Elimination of Certificate of Creditable Coverage

Posted by BAS - 02 May, 2013

header-picture

Proposed regulations issued under the Affordable Care Act would eliminate the requirement to provide a HIPAA Certificate of Creditable Coverage when a participant terminates coverage under a group health plan. A group health plan or health insurance issuer provides a certificate of creditable coverage to a participant to document the duration of a participant’s health coverage. Presently, a certificate must be issued when coverage is lost under a group health plan, when an individual is entitled to elect COBRA continuation coverage, and when COBRA coverage ends.

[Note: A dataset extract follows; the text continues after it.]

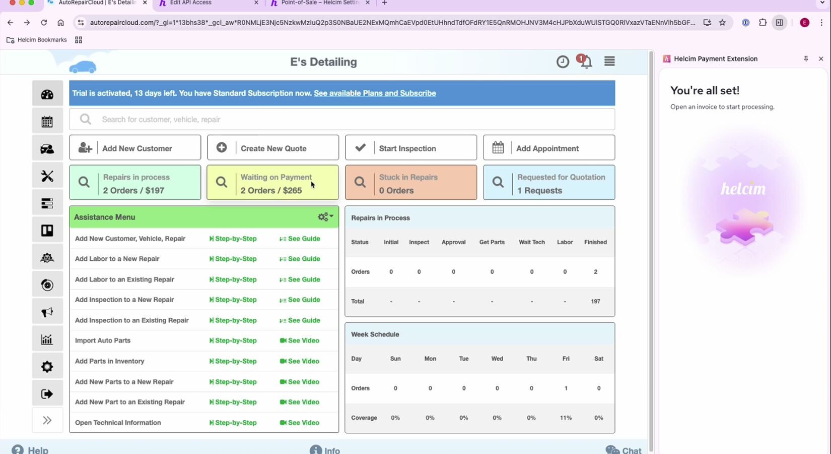Pin the Helcim Payment Extension panel
The height and width of the screenshot is (454, 831).
click(x=806, y=59)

The certificate shows the individual’s most recent period of creditable health coverage.

Before health care reform, plans could impose pre-existing condition limitations on new enrollees. Prior creditable coverage could off-set a pre-existing condition limitation. Participants documented prior creditable coverage by producing a HIPAA certificate.

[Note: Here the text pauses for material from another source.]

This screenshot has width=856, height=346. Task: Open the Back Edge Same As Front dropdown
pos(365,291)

Health care reform eliminates pre-existing condition limitation exclusions for plan years beginning on or after January 1, 2014. At that time, HIPAA certificates of creditable coverage will no longer be necessary. If finalized, the regulations would eliminate the requirement to provide a HIPAA certificate as of December 31, 2014. The certificate must be provided until this date to take into account the possibility of lingering pre-existing condition limitation exclusions in non-calendar year plans.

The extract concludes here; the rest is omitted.